Required action - Please copy the forum thread on log tables from "I'm way over" up to and including "worth of lessons.", and substitute "slide rule" for "pocket calculator".

Source extract -

I would say If you knew 2+2=4, and not much else you're years away from 'understanding', if you know ln(exp(y)) = y, and P(x>0.5) = 0.5 for a uniform distribution on [0, 1) then you don't need any additional understanding.

I would bet the GP comment is somewhere inbetween the two extremes, but I think a random sampling of the population would likely result in people generally not knowing the log / exponentiation relation, or anything about the uniform distribution.


Yea got many answers and I dont understand a single one. Good thing you barely need math in programming.


Not long. We were taught logs, and use of log tables, at Middle School. So probably around about age 11.

I also vaguely recall a couple of lessons where we went over Napier's Bones, and they had us produce equivalents on pieces of paper to cut out and move around.

I believe I still have my school day log tables around somewhere. I'd just have to practice for 1/2 hr to remind myself how to use them. That said, they did have usage instructions in the last few pages.


Look im 30, most people I know have forgotten all of school math long ago, me included. Entry barrier too big now.


Having scanned through his book, it makes it seem overly complex.

At middle school, this was taught after having only done simply arithmetic and learning about fractions (rational numbers) in primary school, then decimal fractions in middle school.

The use of logs from the tables was simply a set of basic rules for how to apply them to a few scenarios. I can't recall if it covered trig with those tables, but I doubt it.

I learnt as a child between 10 (when I started middle school), and say around 12 at most. I've forgotten the use, but vaguely recall some way of representing negative numbers in the table (n-bar, with a bar above the digit).

I'm way over 30. I never used log tables after high school, and have forgotten the rules for usage, but recall it didn't take long to learn the first time. *

However for simple uses (multiplication and division) I'd expect I'd be able to pick it up again in at most a weeks worth of practice. It would be made a lot easier now by being able to compare and check calculations with a computer or pocket calculator.

I'd expect any adult able to program a computer to also be able to pick it up in a similar period, or at most a month.

Remember we used to teach this to kids, and expect them to be able to pick it up (if not be accurate in application) in under a weeks worth of lessons.

* Note I didn't even know how to do long multiplication when I learnt, as due to political interference with teaching curriculum, I'd not been taught at primary school.

Information shown -
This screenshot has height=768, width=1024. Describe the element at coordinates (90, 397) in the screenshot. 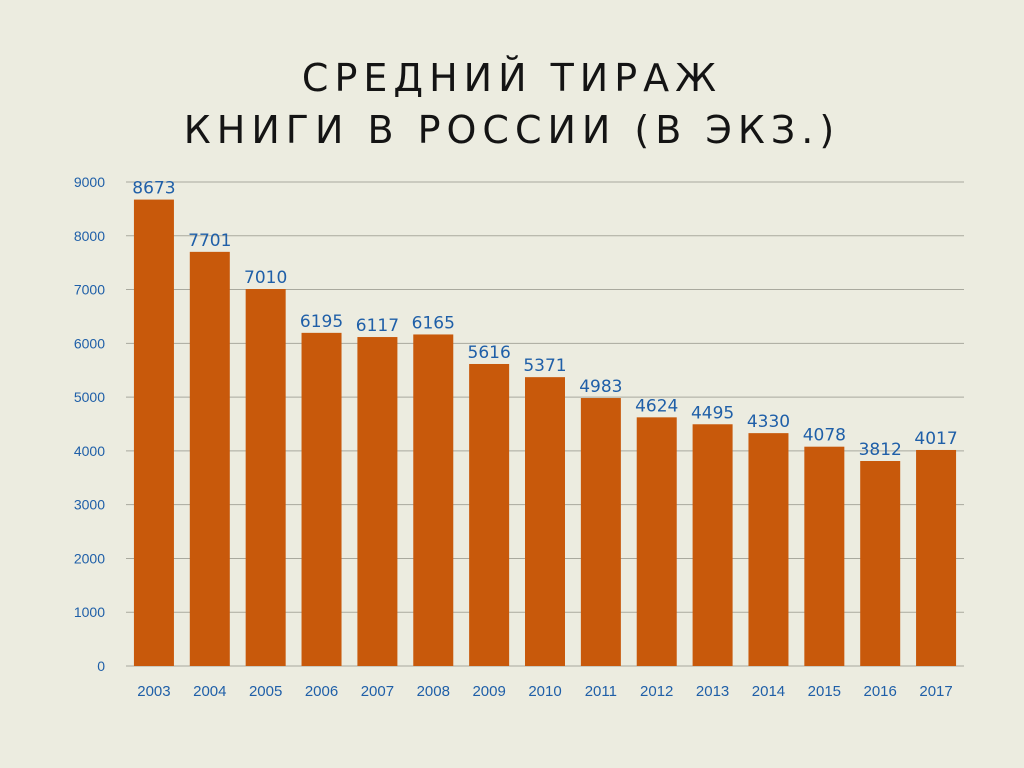

I see `y-tick-label: 5000` at that location.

Expected answer -
I'm way over 30. I never used log tables after high school, and have forgotten the rules for usage, but recall it didn't take long to learn the first time. *

However for simple uses (multiplication and division) I'd expect I'd be able to pick it up again in at most a weeks worth of practice. It would be made a lot easier now by being able to compare and check calculations with a computer or slide rule.

I'd expect any adult able to program a computer to also be able to pick it up in a similar period, or at most a month.

Remember we used to teach this to kids, and expect them to be able to pick it up (if not be accurate in application) in under a weeks worth of lessons.